その宮崎も、本気でこのチームを変えようとしている。その気持ちに応えなくてならない。
「小林社長! 宮崎監督! 私達は優勝したいです! そのために全力を尽くします」
みほが頭を下げようとすると、小林は右腕を差しだした。
「ありがとう。県立大洗女子学園を率いた手腕を、是非発揮してくれ」
その言葉と共にみほは差し出された小林の右腕を強く握った。
「一年、よろしく頼む」
宮崎任三郎も、同じくみほに右手を差し出す。小林と同じくみほは宮崎が差しだした右腕を強く握った。この二人と共に、アングラーズを率いて戦うことをみほは決意していた。
*
茨城県鹿嶋市。鹿嶋製鉄所を初めとする臨海工業地帯を有したこの地は、常陸スチールの企業城下町として有名だった。
そんな常陸スチール鹿嶋製鉄所の一室に、大洗アングラーズ副隊長の服部章子の姿があった。
「以上が、私が知るアングラーズ内部の状況です」
服部の前にいるのは、常陸スチール常務取締役にして、この鹿嶋製鉄所所長を務める福原孝であった。
「なかなかの爆弾だな」
「さぞかし派手に吹っ飛ぶでしょうね」
服部がもたらした情報は、とてつもなく大きな爆弾である。アングラーズを吹き飛ばし、綺麗さっぱり残らないほどの威力を持つ爆弾だ。
「しかし、君もあのクズには閉口していたのかね?」
「もちろんです。あのクズの顔が嫌いでした。反吐が出るほどに」
福原の言葉に、服部は本当に反吐を出す勢いでそう言った。
「それより、謝礼ですが……」
「安心したまえ。それはすでに用意してある」
福原が服部に手渡したのは、一枚の小切手であった。そこには額面で五千万円と書かれている。

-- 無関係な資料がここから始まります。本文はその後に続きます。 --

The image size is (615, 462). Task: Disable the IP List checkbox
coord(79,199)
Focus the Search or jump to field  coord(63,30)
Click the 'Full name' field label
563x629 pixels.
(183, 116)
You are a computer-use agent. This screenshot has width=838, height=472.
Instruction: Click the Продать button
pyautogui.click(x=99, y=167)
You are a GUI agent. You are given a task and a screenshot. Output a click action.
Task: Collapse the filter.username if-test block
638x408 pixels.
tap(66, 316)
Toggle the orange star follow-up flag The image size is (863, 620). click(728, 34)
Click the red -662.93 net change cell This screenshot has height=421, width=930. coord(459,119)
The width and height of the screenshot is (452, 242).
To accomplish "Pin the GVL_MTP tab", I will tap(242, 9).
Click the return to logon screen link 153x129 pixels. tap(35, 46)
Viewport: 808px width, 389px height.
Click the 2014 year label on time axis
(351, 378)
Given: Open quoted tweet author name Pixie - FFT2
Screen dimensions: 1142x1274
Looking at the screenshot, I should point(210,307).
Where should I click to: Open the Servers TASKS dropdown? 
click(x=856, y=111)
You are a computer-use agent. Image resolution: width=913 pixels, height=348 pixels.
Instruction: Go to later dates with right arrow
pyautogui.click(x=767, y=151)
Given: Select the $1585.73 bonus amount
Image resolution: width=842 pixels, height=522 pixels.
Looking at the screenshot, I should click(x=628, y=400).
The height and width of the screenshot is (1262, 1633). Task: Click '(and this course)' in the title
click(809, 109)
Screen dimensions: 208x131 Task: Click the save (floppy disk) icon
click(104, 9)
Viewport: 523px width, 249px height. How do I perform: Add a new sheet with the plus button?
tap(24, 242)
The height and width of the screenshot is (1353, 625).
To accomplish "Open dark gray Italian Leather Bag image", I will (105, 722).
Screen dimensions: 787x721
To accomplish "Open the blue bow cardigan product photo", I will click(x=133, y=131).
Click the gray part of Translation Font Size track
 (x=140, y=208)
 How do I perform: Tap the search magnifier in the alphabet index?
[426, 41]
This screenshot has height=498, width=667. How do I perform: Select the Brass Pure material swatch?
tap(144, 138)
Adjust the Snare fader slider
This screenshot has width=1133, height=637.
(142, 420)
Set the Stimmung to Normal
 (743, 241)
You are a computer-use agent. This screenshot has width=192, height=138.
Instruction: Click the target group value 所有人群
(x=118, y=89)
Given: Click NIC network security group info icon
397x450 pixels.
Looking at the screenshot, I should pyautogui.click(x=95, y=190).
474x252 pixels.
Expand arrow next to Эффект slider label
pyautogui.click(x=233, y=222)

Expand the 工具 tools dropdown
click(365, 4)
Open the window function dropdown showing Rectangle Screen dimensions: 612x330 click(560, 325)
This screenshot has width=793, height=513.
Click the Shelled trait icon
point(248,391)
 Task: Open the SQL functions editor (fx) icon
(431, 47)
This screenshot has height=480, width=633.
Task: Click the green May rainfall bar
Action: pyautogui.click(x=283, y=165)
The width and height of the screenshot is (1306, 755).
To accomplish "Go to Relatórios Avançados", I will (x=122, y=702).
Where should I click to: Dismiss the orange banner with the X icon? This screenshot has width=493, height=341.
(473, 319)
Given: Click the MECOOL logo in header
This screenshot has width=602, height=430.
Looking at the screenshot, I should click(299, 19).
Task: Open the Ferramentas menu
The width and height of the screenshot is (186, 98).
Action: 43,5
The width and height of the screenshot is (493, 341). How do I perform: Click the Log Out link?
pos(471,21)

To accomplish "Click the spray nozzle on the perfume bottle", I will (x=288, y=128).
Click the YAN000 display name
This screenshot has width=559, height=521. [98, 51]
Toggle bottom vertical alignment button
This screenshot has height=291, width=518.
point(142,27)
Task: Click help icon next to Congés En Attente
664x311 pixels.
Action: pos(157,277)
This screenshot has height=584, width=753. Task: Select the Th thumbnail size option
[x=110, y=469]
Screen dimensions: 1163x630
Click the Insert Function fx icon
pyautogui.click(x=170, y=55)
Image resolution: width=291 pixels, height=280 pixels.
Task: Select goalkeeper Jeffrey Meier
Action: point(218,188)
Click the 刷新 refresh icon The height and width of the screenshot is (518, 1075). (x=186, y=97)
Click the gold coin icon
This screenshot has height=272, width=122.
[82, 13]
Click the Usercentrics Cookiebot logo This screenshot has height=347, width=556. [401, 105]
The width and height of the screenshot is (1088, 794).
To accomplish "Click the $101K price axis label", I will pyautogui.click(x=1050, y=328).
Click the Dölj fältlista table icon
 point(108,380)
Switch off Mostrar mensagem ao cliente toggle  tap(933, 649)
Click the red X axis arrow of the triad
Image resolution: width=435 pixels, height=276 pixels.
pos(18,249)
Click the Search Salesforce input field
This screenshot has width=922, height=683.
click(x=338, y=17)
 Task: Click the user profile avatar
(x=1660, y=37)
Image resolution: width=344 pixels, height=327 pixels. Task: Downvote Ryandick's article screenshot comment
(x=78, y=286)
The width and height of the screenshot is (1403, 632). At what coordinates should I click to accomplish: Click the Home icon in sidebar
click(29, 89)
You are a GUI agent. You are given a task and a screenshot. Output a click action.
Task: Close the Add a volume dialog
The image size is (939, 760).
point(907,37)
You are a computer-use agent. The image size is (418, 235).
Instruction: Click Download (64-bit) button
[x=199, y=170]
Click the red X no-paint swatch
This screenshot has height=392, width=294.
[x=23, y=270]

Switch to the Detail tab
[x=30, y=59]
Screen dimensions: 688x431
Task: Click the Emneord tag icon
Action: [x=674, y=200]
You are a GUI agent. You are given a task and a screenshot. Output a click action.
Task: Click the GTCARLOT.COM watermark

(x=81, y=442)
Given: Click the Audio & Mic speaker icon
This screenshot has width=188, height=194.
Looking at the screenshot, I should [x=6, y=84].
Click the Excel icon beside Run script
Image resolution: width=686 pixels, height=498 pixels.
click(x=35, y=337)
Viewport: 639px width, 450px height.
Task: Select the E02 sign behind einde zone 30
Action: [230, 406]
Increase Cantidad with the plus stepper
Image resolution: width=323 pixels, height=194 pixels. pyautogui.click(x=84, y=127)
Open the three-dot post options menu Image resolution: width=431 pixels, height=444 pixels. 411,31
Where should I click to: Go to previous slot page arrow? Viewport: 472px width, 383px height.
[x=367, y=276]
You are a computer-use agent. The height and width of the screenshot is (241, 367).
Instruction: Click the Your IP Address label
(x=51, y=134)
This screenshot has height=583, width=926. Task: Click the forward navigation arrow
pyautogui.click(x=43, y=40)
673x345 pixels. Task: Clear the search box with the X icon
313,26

「現金を持ち歩くと面倒なことになるからな。こういう時、小切手は便利だよ」
「ありがとうございます。これで、あの富永恭子の泣きっ面が見れると思うと笑いたくなりそうです」
「その時、君はすでに日本にはいないからな。リアルタイムで見れないだろう」
すでに手はずは整えていた。後は、この爆弾であのにっくきアングラーズ、そして、クソ生意気な小林をも吹き飛ばしてやればいい。
そして、その小林を推挙した池田も追い落とし、米山を社長することを福原は考えていた。